The StarLight International/National Software Defined Networking Exchange (SDX) focuses on research, development, and deployment of services, architectures, and technologies designed to provide scientists, engineers, and educators with highly advanced, diverse, reliable, persistent, and secure networking services, enabling them to optimally send and receive large datasets between laboratories and major high-performance computing sites around the world.

The StarLight SDX initiative supports continued innovation and development of advanced networking services and technologies, particularly for data-intensive science. It expands upon existing and emerging experimental and prototype SDN/SDX/SDI networking architectures and technologies through the development of advanced communication services, in part, by leveraging existing designs and developments, by collaborating with many domain-science and computer-science research and education (R&E) communities and open exchanges worldwide, and by investigating, experimenting with, demonstrating, and prototyping new innovations that can contribute to these communities.

The StarLight SDX initiative focuses on three main activities: (1) designing and implementing the StarAX (StarLight Advanced eXchange) Innovation Engine to ensure that SDX facilities worldwide are compatible and interoperable; (2) deploying instances of this system at the StarLight facility; and, (3) coordinating and collaborating with global partners to deploy such systems at their exchange points.

In essence, the StarLight SDX facility serves as an incubator for new services and technologies that, when proven through experiments, trials, and demonstrations, are migrated to advanced R&E production facilities worldwide.

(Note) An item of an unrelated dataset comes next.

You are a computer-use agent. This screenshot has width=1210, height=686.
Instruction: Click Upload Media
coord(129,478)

Innovations are transformative, providing these facilities with new capabilities for service customization that benefit global domain science teams.

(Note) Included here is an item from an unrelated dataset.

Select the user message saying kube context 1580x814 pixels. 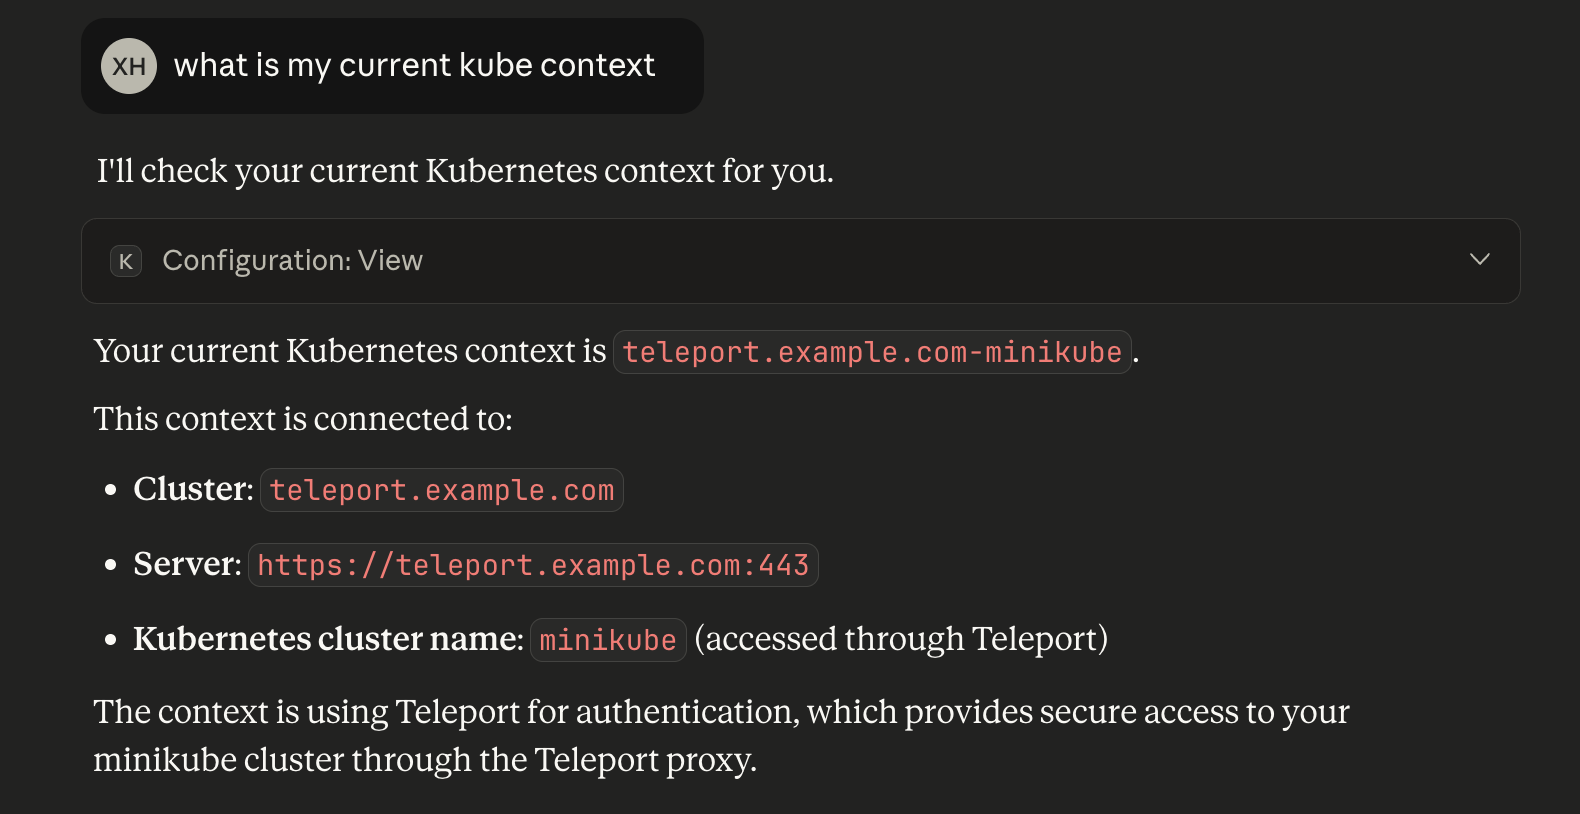[415, 65]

The International Center for Advanced Internet Research (iCAIR) at Northwestern University, the Calit2-Qualcomm Institute (Calit2-QI) at University of California at San Diego, and the Electronic Visualization Laboratory (EVL) at the University of Illinois at Chicago are undertaking this SDX development project in partnership with research organizations, advanced R&E Networks, R&E Open Exchanges, and science communities around the world (see Partners).